_Description of the task_
Beginning with the first line, transcribe the entries below exactly through the line containing "Select the Carbon footprint template card", inclusive.

_Given data_
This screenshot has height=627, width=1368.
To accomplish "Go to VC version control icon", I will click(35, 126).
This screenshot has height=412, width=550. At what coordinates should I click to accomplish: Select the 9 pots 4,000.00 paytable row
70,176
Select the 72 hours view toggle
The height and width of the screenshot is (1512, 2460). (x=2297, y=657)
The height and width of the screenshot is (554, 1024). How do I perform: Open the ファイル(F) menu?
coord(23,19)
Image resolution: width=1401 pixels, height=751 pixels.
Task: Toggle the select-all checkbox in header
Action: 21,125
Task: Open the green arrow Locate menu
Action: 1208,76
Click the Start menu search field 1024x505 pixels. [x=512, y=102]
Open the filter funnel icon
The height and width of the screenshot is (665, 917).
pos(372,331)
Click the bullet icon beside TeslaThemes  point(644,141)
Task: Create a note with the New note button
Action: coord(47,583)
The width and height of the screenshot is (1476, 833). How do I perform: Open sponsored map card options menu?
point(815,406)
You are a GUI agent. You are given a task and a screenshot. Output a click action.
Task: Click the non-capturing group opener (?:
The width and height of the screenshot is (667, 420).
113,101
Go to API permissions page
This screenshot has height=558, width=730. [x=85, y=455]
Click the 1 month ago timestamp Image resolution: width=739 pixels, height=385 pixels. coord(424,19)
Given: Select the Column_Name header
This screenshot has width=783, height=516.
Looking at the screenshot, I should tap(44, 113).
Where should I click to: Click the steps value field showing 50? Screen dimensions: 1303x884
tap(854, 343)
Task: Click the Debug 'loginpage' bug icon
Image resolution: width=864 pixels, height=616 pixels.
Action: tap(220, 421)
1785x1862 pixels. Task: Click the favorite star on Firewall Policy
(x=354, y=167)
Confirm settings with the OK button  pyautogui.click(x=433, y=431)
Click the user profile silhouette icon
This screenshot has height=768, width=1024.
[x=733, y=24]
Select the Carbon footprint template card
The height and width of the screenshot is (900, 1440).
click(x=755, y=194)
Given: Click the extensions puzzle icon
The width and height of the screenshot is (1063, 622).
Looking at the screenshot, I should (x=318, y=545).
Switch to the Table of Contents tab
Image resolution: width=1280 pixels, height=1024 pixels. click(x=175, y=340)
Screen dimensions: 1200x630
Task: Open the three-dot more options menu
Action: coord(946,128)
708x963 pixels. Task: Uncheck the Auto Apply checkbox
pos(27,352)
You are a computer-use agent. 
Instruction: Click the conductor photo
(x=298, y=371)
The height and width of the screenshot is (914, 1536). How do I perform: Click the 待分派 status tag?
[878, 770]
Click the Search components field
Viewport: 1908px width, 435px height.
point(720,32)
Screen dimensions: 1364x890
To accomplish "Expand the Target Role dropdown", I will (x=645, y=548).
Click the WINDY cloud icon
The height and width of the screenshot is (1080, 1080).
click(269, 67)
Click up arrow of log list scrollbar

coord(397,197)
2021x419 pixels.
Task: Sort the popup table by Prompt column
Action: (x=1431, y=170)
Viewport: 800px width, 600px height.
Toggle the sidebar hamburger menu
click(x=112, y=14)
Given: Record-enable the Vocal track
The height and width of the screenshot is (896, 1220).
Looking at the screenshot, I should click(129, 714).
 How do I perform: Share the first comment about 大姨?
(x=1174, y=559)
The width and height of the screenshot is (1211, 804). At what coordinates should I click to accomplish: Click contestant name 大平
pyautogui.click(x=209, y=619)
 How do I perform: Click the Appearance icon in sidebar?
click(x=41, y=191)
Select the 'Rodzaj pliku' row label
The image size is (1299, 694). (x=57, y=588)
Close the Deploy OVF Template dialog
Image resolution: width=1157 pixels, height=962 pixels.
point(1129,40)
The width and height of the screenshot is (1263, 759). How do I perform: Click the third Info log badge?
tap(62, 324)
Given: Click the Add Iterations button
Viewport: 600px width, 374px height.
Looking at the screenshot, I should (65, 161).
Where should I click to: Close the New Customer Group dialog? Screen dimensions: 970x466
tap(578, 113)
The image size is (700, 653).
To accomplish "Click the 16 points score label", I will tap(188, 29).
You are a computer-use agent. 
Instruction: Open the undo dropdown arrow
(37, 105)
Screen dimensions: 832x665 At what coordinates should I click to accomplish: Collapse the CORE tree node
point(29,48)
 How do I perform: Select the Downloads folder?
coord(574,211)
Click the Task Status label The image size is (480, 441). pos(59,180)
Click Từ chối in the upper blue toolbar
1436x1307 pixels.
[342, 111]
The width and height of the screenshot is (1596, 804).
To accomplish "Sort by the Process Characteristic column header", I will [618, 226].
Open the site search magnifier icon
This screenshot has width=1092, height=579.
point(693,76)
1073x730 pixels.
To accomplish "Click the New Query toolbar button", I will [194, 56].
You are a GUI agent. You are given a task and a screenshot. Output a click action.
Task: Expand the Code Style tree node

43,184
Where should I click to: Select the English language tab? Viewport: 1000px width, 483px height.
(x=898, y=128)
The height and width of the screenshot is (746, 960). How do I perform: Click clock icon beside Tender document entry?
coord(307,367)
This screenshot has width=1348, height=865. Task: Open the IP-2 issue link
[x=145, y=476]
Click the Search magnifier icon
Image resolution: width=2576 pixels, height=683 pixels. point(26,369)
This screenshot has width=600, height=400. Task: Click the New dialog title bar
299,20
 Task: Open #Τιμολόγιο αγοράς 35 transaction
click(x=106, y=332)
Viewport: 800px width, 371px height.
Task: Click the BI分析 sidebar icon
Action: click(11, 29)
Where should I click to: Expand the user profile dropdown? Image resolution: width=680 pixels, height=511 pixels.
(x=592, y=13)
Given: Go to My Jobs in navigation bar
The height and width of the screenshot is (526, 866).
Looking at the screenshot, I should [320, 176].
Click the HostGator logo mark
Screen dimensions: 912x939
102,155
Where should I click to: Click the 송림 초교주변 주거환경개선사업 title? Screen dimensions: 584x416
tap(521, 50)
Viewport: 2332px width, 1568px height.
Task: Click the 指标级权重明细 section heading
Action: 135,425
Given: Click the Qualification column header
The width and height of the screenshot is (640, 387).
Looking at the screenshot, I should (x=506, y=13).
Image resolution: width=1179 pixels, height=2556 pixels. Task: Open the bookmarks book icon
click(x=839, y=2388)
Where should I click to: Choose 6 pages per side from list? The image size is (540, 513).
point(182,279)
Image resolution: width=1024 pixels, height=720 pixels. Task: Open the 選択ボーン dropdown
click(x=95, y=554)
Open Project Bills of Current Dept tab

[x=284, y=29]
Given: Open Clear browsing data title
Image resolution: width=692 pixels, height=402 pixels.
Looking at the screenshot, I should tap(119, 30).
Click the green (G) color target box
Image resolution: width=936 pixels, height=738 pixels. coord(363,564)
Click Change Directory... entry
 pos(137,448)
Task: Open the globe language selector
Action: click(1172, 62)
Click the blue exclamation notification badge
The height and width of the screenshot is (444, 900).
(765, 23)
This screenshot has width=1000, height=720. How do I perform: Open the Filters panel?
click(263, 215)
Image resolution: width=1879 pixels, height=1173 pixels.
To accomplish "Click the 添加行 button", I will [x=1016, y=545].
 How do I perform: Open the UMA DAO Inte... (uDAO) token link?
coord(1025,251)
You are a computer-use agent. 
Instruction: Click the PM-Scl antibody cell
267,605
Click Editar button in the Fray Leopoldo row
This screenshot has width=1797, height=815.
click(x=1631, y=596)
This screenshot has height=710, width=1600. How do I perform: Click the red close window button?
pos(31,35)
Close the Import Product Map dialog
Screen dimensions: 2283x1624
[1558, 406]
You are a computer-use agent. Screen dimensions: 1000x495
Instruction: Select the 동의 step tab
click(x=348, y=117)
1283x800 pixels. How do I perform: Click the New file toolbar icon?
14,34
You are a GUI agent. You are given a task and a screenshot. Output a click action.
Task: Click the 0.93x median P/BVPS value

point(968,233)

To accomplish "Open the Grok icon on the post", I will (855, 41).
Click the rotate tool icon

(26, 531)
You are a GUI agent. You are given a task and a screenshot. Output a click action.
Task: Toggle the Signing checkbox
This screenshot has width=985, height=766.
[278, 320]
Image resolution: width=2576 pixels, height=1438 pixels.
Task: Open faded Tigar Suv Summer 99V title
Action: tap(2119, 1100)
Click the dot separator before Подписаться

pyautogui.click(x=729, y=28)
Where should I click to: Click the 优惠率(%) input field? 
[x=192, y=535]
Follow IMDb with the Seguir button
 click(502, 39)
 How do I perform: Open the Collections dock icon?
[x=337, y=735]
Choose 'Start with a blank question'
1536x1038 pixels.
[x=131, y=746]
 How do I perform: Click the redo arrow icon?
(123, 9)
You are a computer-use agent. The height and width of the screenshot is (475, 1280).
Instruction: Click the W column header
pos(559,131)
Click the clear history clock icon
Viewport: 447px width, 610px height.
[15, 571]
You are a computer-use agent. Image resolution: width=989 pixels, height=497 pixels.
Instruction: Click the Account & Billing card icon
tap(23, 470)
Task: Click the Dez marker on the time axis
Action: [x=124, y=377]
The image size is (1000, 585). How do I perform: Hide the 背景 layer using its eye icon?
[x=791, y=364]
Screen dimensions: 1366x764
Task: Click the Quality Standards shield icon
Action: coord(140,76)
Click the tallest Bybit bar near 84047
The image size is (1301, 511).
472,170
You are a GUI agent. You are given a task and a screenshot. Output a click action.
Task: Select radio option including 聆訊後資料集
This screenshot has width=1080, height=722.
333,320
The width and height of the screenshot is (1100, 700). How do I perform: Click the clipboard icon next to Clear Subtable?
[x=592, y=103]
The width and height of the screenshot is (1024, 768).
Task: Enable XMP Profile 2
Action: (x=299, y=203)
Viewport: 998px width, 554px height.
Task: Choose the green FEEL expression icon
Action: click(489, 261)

_Your response_
This screenshot has height=627, width=1368.
To accomplish "Go to VC version control icon", I will click(35, 126).
This screenshot has height=412, width=550. At what coordinates should I click to accomplish: Select the 9 pots 4,000.00 paytable row
70,176
Select the 72 hours view toggle
The height and width of the screenshot is (1512, 2460). (x=2297, y=657)
The height and width of the screenshot is (554, 1024). How do I perform: Open the ファイル(F) menu?
coord(23,19)
Image resolution: width=1401 pixels, height=751 pixels.
Task: Toggle the select-all checkbox in header
Action: 21,125
Task: Open the green arrow Locate menu
Action: 1208,76
Click the Start menu search field 1024x505 pixels. [x=512, y=102]
Open the filter funnel icon
The height and width of the screenshot is (665, 917).
pos(372,331)
Click the bullet icon beside TeslaThemes  point(644,141)
Task: Create a note with the New note button
Action: coord(47,583)
The width and height of the screenshot is (1476, 833). How do I perform: Open sponsored map card options menu?
point(815,406)
You are a GUI agent. You are given a task and a screenshot. Output a click action.
Task: Click the non-capturing group opener (?:
The width and height of the screenshot is (667, 420).
113,101
Go to API permissions page
This screenshot has height=558, width=730. [x=85, y=455]
Click the 1 month ago timestamp Image resolution: width=739 pixels, height=385 pixels. coord(424,19)
Given: Select the Column_Name header
This screenshot has width=783, height=516.
Looking at the screenshot, I should tap(44, 113).
Where should I click to: Click the steps value field showing 50? Screen dimensions: 1303x884
tap(854, 343)
Task: Click the Debug 'loginpage' bug icon
Image resolution: width=864 pixels, height=616 pixels.
Action: tap(220, 421)
1785x1862 pixels. Task: Click the favorite star on Firewall Policy
(x=354, y=167)
Confirm settings with the OK button  pyautogui.click(x=433, y=431)
Click the user profile silhouette icon
This screenshot has height=768, width=1024.
[x=733, y=24]
Select the Carbon footprint template card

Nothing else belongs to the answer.